## Provided records:
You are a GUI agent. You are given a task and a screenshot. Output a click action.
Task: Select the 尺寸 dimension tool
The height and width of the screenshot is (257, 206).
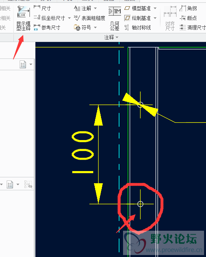click(x=42, y=8)
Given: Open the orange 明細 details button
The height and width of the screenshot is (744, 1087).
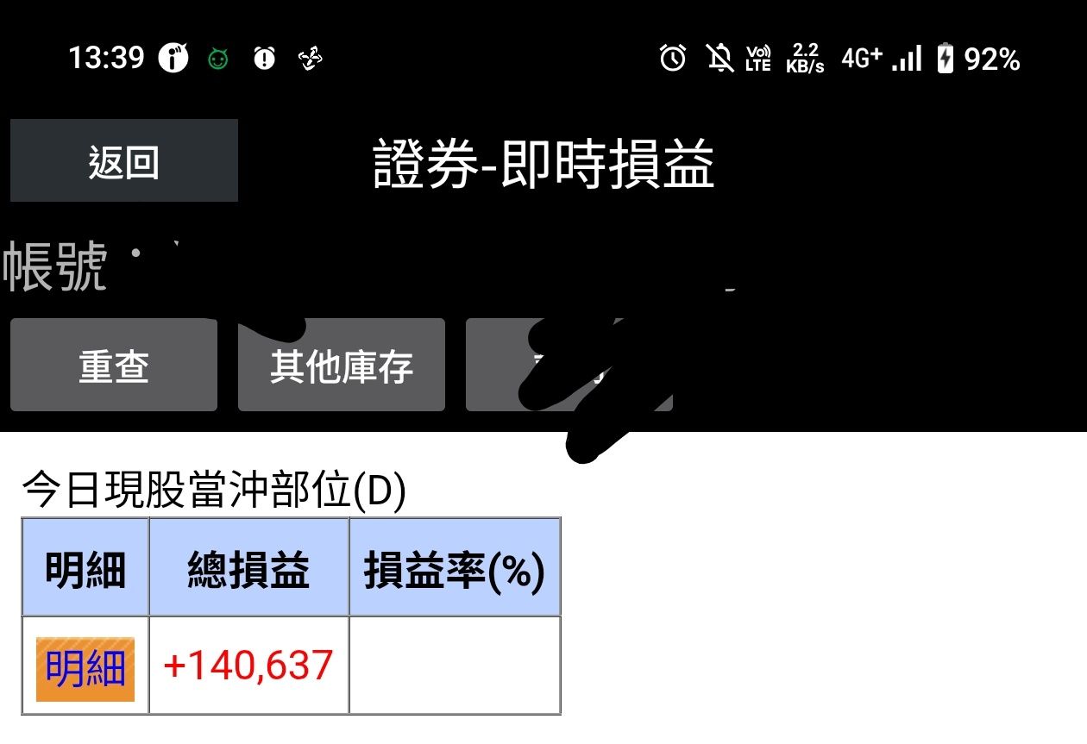Looking at the screenshot, I should (85, 669).
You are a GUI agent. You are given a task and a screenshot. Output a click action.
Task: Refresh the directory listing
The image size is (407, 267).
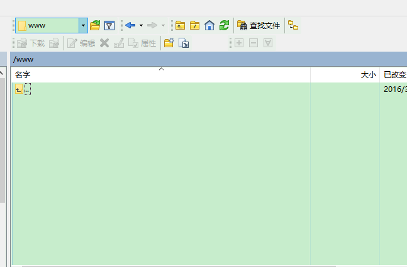tap(224, 26)
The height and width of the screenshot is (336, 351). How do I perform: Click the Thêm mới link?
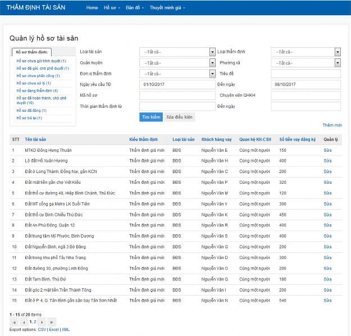[332, 125]
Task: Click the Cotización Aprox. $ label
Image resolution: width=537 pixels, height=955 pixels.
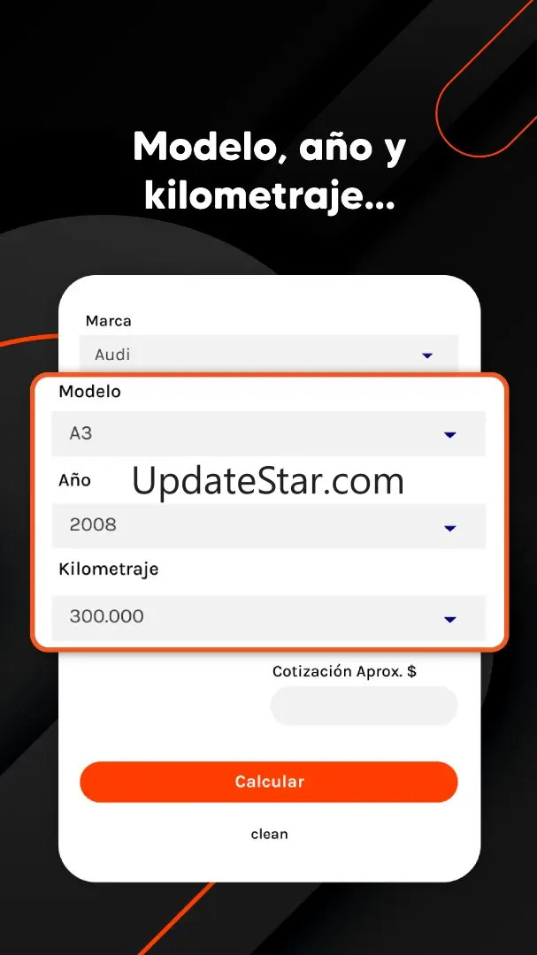Action: 344,671
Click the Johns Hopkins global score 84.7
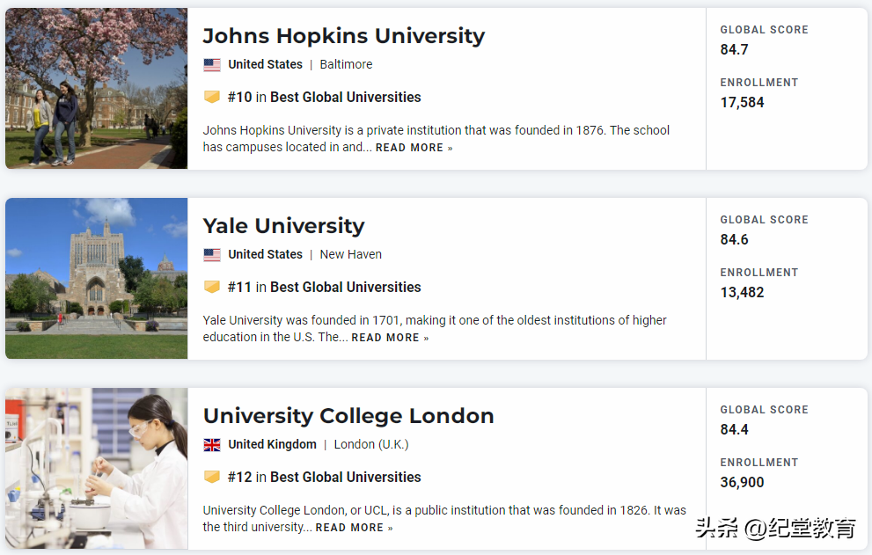The image size is (872, 555). click(x=734, y=49)
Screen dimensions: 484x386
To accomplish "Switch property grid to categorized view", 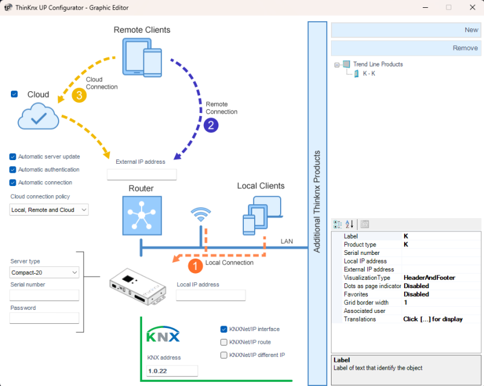I will click(x=338, y=224).
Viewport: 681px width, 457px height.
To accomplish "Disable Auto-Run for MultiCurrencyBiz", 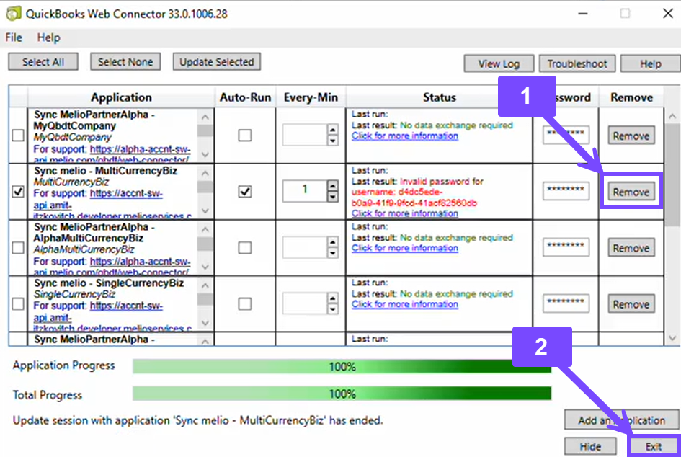I will coord(245,192).
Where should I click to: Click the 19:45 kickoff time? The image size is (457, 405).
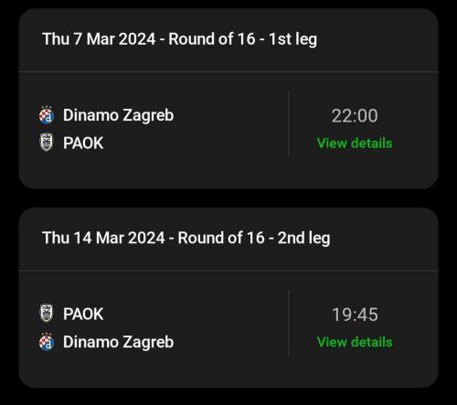(355, 314)

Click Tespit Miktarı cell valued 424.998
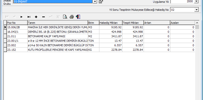[x=133, y=32]
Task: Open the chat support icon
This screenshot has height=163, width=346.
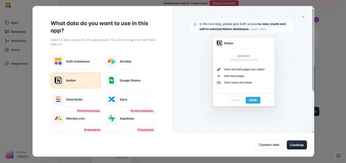Action: [338, 156]
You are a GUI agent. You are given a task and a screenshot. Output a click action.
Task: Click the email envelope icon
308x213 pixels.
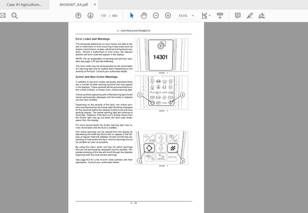(x=3, y=16)
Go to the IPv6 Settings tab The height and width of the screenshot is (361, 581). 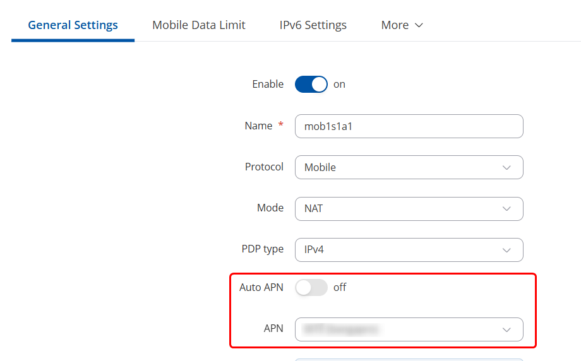click(x=313, y=25)
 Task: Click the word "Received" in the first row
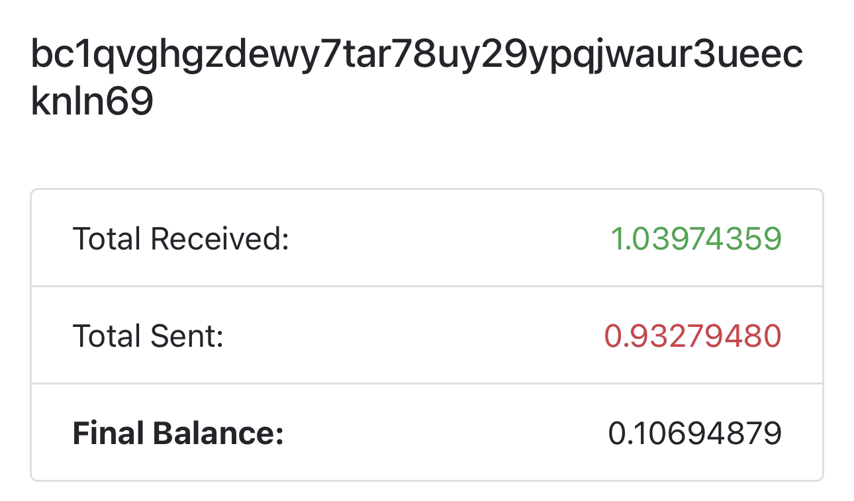click(220, 238)
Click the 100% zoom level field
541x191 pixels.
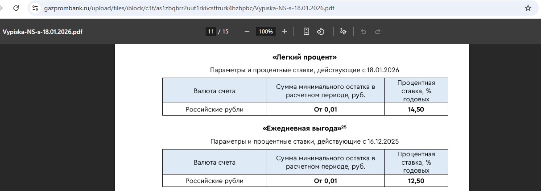[x=266, y=31]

## Exercise objective:
Give again exactly the lines running from the beginning of the material above through the line that contains "Screen dimensions: 484x386", and leave out every picture.

## Output of the exercise:
You are a GUI agent. You are given a task and a screenshot. Output a click action.
Task: Select the 尺寸 dimension tool
The height and width of the screenshot is (257, 206).
click(x=42, y=8)
Given: Open the orange 明細 details button
The height and width of the screenshot is (744, 1087).
Looking at the screenshot, I should (85, 669).
You are a GUI agent. You are given a task and a screenshot. Output a click action.
Task: Refresh the directory listing
The image size is (407, 267).
tap(224, 26)
The height and width of the screenshot is (336, 351). How do I perform: Click the Thêm mới link?
[332, 125]
Task: Click the Cotización Aprox. $ label
Image resolution: width=537 pixels, height=955 pixels.
Action: 344,671
Click the Johns Hopkins global score 84.7
The image size is (872, 555). click(x=734, y=49)
Screen dimensions: 484x386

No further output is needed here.